EXERCISE DETAILS: Among these entries, count the lines containing the word "button" and answer with only the number.

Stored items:
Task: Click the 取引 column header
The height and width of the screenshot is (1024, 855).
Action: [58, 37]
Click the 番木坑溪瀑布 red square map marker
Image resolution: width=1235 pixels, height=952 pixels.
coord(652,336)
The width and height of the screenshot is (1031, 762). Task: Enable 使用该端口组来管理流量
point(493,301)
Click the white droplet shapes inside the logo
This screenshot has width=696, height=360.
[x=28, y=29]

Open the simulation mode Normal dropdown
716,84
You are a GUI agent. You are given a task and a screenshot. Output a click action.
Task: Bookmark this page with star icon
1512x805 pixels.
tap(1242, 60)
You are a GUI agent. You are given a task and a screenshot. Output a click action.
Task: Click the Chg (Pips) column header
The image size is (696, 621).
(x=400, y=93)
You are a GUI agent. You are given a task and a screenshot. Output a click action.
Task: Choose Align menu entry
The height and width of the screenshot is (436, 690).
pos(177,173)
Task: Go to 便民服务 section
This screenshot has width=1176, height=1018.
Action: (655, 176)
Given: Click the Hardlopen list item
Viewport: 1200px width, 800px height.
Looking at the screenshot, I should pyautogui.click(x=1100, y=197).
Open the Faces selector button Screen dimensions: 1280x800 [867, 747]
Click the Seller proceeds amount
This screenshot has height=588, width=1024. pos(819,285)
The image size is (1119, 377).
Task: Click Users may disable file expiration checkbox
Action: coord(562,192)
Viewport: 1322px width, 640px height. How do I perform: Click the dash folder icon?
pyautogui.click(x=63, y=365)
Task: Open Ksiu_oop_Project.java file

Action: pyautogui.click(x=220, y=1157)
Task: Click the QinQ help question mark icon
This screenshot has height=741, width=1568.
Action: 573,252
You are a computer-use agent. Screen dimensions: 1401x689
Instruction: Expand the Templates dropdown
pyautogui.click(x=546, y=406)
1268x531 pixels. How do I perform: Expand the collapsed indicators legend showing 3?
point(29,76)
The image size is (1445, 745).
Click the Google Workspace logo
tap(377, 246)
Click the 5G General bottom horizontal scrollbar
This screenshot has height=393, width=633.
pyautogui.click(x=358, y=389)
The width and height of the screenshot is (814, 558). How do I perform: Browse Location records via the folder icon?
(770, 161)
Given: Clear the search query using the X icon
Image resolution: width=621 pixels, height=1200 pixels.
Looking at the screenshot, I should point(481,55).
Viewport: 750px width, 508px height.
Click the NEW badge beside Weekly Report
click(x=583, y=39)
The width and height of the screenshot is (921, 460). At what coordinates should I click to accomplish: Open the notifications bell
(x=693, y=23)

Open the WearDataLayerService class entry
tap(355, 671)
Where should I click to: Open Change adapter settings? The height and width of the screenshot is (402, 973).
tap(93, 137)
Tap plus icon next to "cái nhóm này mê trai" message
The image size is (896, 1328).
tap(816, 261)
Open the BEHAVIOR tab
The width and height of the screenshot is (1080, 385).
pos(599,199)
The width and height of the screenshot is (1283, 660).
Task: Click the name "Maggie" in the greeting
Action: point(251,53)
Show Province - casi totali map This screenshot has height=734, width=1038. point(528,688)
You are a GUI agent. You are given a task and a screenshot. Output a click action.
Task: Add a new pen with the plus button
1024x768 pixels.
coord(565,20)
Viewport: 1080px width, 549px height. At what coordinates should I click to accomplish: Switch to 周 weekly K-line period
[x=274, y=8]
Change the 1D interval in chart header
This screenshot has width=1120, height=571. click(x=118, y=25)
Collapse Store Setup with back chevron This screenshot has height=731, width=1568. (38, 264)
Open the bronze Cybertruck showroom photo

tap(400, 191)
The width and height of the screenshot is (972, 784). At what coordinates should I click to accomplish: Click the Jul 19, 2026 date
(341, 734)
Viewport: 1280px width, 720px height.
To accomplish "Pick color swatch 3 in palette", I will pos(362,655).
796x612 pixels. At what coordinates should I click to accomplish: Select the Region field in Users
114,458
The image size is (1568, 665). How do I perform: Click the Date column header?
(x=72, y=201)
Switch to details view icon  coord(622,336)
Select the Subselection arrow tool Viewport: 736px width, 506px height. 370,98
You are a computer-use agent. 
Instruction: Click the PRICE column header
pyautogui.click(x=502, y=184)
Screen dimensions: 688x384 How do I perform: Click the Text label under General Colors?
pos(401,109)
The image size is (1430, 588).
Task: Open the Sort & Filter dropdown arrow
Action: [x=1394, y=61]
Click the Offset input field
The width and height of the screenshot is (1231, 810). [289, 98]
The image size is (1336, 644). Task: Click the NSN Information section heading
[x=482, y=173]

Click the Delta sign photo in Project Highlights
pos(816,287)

EXERCISE ANSWER: 2